Liebe Deine Patienten

Es ist ja selbstverständlich, dass ich meine Patienten liebe, sonst wäre ich schliesslich nicht ausgerechnet Arzt geworden. Die Nächstenliebe des Arztes hängt sehr von seiner Persönlichkeit ab. Die einen fertigen Patienten ab, andere widmen ihnen das notwendige Ohr. Gewisse Ärzte können sich sogar in die Patienten hinein fühlen und verstehen ihre Problem dadurch noch besser.

Leider haben wir nur das gelernt, was im Lehrbuch steht. Wir haben gelernt, dass Eisenmangelpatienten erst im Endstadium der Anämie behandelt werden müssen.
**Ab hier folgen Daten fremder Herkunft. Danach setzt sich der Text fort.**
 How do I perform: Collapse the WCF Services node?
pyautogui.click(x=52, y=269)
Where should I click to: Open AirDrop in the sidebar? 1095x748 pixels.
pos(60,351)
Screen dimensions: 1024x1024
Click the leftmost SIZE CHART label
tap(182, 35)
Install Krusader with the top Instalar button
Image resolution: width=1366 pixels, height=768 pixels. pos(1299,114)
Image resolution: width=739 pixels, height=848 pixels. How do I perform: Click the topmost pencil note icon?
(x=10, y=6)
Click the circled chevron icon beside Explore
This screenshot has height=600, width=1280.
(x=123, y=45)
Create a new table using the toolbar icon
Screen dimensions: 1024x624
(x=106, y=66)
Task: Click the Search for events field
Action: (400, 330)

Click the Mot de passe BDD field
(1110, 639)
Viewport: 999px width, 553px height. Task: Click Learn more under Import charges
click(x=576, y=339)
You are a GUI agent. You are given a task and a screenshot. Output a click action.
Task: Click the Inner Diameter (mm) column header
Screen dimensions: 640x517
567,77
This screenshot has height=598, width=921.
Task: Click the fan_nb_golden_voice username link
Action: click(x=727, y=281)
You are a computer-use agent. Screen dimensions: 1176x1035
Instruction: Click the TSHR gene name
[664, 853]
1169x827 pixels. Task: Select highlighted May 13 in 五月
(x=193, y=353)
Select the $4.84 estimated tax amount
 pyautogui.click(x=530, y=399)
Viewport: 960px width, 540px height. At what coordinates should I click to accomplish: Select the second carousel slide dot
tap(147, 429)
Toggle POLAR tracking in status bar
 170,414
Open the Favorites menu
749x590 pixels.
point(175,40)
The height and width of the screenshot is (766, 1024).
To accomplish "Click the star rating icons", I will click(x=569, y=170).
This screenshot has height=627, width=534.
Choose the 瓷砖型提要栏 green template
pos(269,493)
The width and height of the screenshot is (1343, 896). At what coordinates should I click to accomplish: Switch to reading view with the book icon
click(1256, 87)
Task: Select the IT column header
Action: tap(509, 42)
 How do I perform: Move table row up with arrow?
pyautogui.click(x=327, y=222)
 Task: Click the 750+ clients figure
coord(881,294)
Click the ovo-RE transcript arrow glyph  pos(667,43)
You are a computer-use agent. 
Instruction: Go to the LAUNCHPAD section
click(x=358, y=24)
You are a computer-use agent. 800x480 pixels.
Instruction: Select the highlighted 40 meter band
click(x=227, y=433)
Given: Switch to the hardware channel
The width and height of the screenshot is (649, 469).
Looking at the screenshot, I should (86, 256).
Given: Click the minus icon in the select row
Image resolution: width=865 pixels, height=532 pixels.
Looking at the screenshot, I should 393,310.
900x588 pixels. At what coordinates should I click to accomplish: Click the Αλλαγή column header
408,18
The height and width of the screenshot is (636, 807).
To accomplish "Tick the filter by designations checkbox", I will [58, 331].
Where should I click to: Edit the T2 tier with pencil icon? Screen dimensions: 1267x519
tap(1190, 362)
Es kommt uns deshalb nicht in den Sinn darüber nachzudenken, ob man fehlendes Eisen nicht vielleicht schon mit Vorteil in einer früheren Phase geben sollte. Und siehe da – die Schweiz macht es vor, und zwar mit Riesenerfolg.

Wenn Du Deine Eisenmangelpatienten liebst, gibst Du ihnen das ihnen fehlende Eisen in erster Linie. Dazu wurde das Swiss Iron System SIS mit seiner Dosierungszahl 1152 entwickelt.